## Your instructions
Scan the entries below and give the number of lines containing "computer", with no accompanying words.

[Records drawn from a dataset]
*** Block opens ***

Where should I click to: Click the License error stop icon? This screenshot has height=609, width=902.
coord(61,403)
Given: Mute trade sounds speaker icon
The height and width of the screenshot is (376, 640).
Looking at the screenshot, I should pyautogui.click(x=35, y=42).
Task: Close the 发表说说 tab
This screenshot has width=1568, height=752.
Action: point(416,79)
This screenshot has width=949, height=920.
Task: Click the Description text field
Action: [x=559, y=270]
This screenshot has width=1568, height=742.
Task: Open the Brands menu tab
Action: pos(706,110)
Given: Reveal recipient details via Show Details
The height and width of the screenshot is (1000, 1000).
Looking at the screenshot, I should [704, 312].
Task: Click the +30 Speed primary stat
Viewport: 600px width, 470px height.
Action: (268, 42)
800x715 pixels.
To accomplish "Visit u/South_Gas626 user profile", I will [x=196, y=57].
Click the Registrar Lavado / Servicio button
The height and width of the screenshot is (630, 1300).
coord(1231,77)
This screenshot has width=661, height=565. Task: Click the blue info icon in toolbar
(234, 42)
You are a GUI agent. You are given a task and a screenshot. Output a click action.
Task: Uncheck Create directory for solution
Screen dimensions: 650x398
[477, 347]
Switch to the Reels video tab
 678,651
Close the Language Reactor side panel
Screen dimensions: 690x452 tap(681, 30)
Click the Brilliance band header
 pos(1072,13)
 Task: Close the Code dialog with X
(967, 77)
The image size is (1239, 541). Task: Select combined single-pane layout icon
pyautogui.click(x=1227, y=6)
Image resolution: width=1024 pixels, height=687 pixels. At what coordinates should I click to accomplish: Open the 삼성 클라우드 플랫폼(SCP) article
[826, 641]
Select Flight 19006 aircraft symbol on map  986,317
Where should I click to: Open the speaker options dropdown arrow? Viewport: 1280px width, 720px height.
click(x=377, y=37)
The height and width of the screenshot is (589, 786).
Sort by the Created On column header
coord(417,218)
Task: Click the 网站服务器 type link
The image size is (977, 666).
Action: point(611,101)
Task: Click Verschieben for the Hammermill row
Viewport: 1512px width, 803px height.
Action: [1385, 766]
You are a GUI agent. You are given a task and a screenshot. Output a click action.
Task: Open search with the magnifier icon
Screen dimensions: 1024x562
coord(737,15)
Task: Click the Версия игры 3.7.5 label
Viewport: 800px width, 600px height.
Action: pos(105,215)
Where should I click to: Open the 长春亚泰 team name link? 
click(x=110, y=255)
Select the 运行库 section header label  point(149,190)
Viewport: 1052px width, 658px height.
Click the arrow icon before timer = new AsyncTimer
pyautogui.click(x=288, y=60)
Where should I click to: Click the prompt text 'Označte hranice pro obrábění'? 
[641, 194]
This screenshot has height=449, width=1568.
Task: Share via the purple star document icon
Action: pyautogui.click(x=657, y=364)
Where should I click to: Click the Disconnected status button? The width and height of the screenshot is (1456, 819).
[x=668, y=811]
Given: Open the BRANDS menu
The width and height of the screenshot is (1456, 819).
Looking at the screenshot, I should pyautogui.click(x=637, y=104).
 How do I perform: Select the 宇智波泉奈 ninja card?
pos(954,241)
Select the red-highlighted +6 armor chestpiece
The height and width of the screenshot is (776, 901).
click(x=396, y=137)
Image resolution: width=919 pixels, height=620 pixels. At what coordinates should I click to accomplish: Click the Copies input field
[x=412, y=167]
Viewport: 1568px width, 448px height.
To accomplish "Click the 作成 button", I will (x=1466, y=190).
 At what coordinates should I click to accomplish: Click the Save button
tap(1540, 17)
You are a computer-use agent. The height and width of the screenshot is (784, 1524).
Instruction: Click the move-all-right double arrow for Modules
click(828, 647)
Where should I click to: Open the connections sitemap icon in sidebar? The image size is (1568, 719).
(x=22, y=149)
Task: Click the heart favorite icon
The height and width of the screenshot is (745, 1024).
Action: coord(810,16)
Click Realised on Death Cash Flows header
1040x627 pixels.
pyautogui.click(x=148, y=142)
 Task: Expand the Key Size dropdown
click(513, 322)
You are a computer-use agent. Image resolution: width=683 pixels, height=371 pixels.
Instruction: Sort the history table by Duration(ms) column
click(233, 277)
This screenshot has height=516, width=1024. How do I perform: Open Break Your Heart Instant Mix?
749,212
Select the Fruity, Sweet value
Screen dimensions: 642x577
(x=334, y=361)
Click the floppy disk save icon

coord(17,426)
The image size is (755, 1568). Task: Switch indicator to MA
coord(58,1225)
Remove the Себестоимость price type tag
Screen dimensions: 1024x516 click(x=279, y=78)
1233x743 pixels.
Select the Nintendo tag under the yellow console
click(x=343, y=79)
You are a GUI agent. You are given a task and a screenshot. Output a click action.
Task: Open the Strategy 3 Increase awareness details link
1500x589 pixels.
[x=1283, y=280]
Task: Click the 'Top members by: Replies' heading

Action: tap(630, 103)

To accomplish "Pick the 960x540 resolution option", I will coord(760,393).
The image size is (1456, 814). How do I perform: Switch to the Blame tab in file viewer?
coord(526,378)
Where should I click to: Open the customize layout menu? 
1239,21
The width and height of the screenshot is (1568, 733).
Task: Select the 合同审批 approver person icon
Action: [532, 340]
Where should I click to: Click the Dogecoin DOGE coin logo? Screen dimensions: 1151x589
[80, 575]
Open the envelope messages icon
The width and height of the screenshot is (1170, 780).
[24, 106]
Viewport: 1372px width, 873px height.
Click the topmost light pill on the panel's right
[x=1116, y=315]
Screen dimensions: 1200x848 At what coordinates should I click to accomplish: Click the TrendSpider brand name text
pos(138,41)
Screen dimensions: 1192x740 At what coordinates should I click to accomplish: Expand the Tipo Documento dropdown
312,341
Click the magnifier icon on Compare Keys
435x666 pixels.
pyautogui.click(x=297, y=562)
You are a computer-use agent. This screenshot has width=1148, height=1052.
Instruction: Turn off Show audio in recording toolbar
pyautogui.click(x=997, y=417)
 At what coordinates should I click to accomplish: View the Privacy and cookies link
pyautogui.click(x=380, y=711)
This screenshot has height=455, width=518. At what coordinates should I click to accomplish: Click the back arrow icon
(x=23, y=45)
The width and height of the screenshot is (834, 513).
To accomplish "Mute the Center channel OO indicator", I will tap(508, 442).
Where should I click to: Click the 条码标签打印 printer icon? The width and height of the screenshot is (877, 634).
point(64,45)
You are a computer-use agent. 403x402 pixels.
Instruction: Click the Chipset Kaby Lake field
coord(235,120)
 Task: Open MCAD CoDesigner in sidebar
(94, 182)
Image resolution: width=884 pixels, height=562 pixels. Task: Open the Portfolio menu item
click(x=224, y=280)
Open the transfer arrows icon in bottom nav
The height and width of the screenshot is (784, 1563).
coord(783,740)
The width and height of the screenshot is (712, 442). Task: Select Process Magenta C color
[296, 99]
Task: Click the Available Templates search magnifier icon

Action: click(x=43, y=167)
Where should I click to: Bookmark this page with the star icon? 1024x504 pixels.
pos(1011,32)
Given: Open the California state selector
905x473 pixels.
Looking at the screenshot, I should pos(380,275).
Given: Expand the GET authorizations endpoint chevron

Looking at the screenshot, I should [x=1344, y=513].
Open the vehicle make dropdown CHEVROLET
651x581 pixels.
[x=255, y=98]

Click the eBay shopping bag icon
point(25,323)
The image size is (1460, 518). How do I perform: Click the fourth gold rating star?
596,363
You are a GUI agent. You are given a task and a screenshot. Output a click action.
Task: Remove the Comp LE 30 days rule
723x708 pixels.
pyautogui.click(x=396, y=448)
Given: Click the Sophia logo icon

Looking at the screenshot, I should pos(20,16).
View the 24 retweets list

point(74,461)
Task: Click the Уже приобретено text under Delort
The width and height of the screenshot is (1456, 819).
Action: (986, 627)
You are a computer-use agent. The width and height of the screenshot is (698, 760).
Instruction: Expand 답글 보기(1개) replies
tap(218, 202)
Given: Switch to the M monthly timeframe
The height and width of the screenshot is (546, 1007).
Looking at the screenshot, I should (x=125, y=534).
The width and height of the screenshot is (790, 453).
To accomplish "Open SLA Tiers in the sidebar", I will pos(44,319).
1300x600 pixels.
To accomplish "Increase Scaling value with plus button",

*** Block closes ***

## Task output
5